Go through the records underneath and count the lines that include the string "checkbox". Give nothing but the number.

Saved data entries
>>>>

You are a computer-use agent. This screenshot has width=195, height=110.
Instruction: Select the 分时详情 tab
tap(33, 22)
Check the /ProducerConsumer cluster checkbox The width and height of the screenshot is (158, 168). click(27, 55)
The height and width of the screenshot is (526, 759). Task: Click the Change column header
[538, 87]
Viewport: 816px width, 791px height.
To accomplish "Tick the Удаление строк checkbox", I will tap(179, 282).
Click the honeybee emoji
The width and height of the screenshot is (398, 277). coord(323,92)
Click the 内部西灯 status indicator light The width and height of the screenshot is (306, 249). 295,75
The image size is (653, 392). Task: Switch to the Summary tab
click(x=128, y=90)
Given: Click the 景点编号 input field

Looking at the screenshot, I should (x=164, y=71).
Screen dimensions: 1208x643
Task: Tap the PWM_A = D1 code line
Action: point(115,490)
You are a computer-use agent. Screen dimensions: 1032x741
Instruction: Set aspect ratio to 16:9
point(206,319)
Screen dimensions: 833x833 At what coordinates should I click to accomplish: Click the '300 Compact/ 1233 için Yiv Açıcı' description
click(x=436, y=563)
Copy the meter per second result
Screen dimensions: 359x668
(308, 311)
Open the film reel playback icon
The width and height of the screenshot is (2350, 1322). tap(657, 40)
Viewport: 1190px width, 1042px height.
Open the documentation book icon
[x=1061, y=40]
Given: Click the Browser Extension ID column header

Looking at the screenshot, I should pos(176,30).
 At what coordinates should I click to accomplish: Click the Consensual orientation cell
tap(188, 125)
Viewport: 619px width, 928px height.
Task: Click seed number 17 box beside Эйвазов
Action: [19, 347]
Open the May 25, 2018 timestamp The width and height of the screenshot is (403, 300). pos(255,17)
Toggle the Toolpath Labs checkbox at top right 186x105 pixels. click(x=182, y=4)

<<<<

Answer space - 3